We successfully obtained a no-cause jury verdict in a 13-day wrongful death trial. The decedent, a 59-year-old man, was admitted to the emergency room on February 15, 2019, with complaints of abdominal pain, decreased appetite, and constipation, despite the use of laxatives. The patient did not complain of any nausea, vomiting, or diarrhea. He had a significant medical history including diabetes, hypertension, prior coronary artery stenting, morbid obesity (with past gastric bypass surgery), longstanding ventral hernia, and back pain. A CT scan revealed multiple hernias and a potential closed-loop bowel obstruction, leading to a surgery consultation.
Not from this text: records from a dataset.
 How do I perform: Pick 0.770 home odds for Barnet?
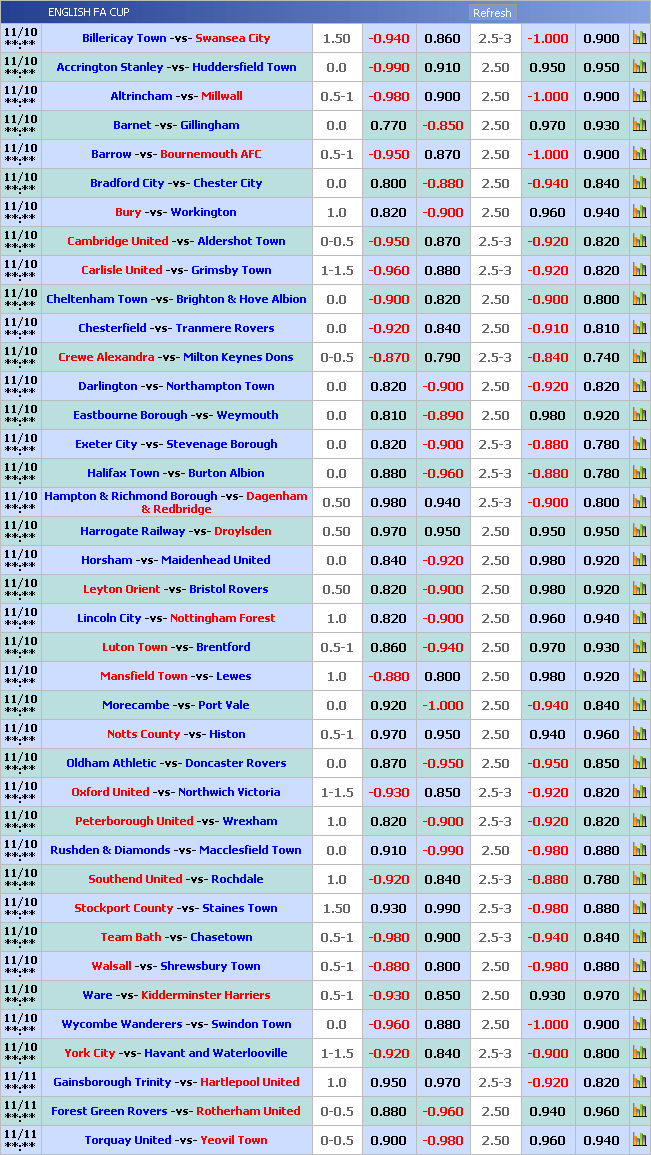389,125
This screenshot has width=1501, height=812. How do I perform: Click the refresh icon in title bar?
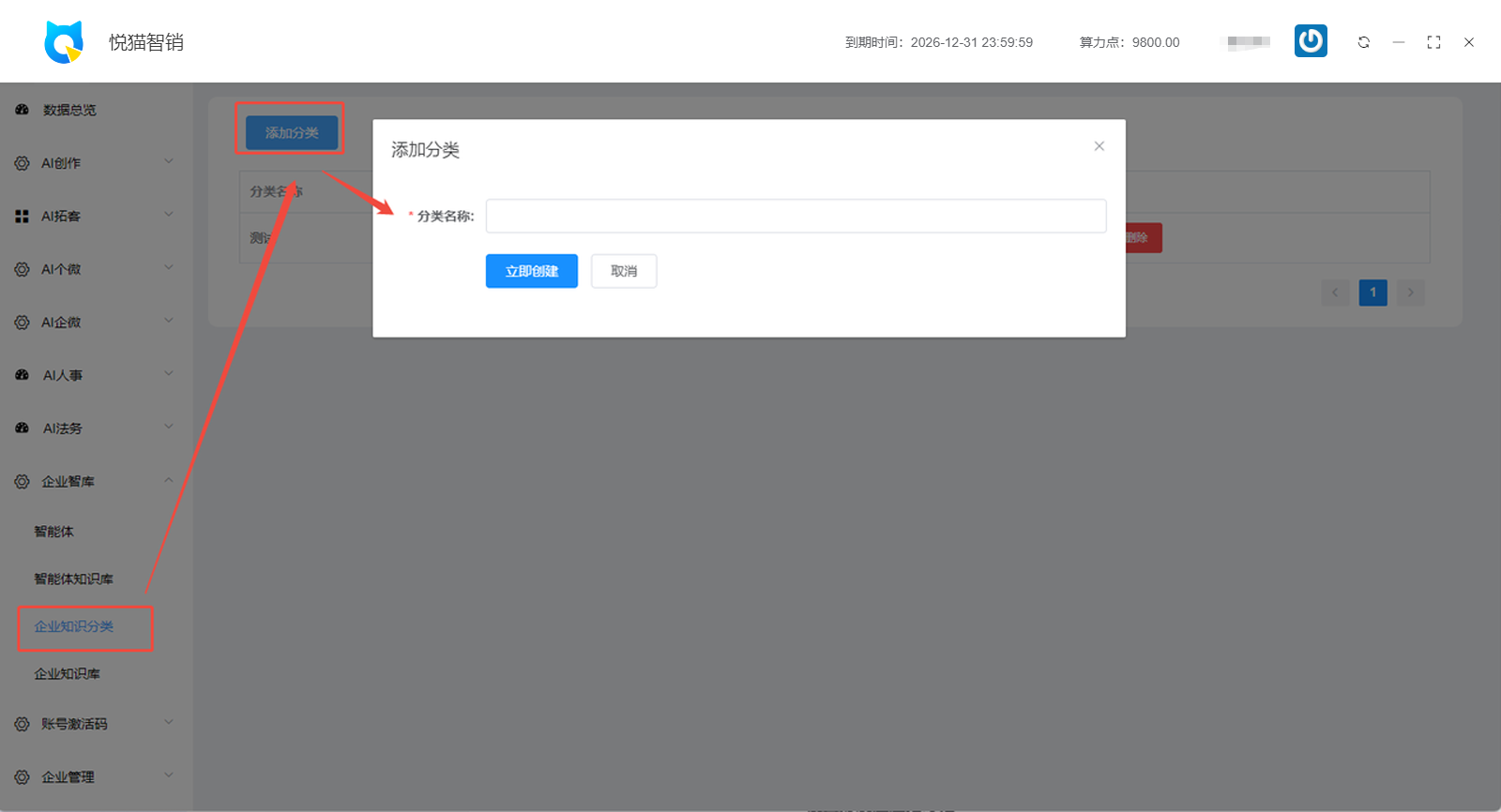pos(1363,42)
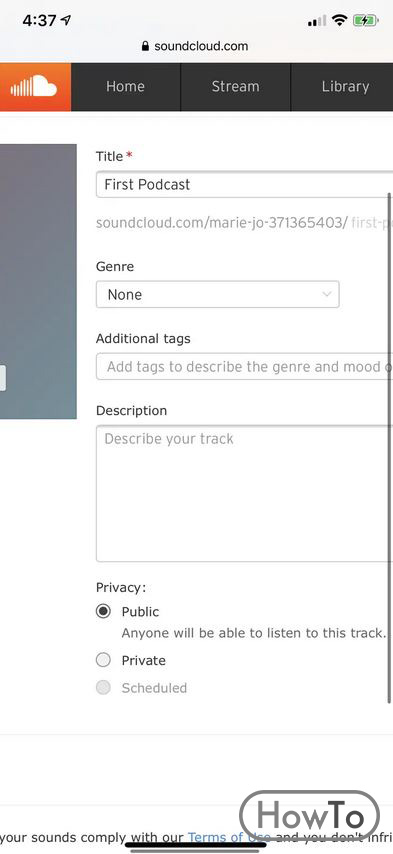393x854 pixels.
Task: Open the Library tab
Action: pyautogui.click(x=345, y=87)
Our client, an emergency general surgeon, interpreted that the patient did not have a closed loop or any significant obstruction and recommended non-surgical management. The patient was approved to have clear liquids, and had a vomiting incident shortly after, but our client was not notified. The patient was returned to NPO status, and after improving overnight, he was returned to “clears” and additional medical and renal consults were ordered. Our client did not receive any communications from the residents/nurses of any changes in the patient’s condition. On February 18, 2019, two rapid responses were called due to increased heart rate and vomiting. It is believed that the vomiting resulted in aspiration, causing sepsis, ultimately leading to the patient’s death. During the trial, the plaintiff’s sole medical expert highlighted imaging on the wrong hernia, which called into question all of his opinions in the case. We made key objections related to the expert testimony, limiting what the allegations were, and preventing new allegations from being made. After approximately two and a half hours of deliberating, the jury returned a no-cause verdict.